What is the effective key length for a block cipher: an attack on every practical block cipher

Recently, several important block ciphers are considered to be broken by the brute-force-like cryptanalysis, with a time complexity faster than the exhaustive key search by going over the entire key space but performing less than a full encryption for each possible key. Motivated by this observation, we describe a meetin-the-middle attack that can always be successfully mounted against any practical block ciphers with success probability one. The data complexity of this attack is the smallest according to the unicity distance.
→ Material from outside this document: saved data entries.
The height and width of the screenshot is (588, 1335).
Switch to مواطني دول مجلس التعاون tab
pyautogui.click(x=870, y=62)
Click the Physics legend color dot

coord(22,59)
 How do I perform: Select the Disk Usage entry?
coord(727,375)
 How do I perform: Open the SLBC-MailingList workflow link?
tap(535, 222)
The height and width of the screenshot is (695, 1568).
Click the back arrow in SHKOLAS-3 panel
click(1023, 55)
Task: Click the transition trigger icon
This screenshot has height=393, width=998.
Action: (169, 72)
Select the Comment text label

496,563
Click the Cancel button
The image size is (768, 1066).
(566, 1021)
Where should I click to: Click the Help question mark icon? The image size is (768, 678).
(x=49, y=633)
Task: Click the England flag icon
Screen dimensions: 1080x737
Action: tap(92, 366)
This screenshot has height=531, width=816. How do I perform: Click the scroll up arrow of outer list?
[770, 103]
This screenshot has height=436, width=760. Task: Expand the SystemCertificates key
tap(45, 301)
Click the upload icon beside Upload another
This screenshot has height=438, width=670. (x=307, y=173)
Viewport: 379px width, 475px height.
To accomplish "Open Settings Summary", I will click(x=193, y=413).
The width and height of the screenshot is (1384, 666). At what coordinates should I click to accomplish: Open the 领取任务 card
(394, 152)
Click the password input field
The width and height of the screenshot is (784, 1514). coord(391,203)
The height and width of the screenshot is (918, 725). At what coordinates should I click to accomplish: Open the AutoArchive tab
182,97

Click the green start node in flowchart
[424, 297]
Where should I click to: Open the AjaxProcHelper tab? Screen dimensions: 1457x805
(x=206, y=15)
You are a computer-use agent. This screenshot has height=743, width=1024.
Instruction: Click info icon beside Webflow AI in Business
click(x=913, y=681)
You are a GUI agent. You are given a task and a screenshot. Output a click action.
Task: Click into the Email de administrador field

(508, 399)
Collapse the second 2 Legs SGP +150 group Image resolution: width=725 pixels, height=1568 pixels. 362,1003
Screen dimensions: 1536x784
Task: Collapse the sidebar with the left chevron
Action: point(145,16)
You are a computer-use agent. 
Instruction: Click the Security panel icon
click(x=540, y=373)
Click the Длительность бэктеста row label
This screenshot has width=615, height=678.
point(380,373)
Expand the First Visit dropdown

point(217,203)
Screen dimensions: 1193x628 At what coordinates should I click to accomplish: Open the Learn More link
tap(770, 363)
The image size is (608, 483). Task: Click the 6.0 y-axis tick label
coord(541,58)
The time complexity can be written as 2 k (1 − ∈ ), where ∈ > 0 for all practical block ciphers. Previously, the security bound that is commonly accepted is the length k of the given master key. From our result we point out that actually this k -bit security is always overestimated and can never be reached because of the inevitable loss of the key bits. No amount of clever design can prevent it, but increments of the number of rounds can reduce this key loss as much as possible. We give more insight into the problem of the upper bound of effective key bits in block ciphers, and show a more accurate bound. A suggestion about the relationship between the key size and block size is given. That is, when the number of rounds is fixed, it is better to take a key size equal to the block size. Also, effective key bits of many well-known block ciphers are calculated and analyzed, which also confirms their lower security margins than thought before. The results in this article motivate us to reconsider the real complexity that a valid attack should compare to.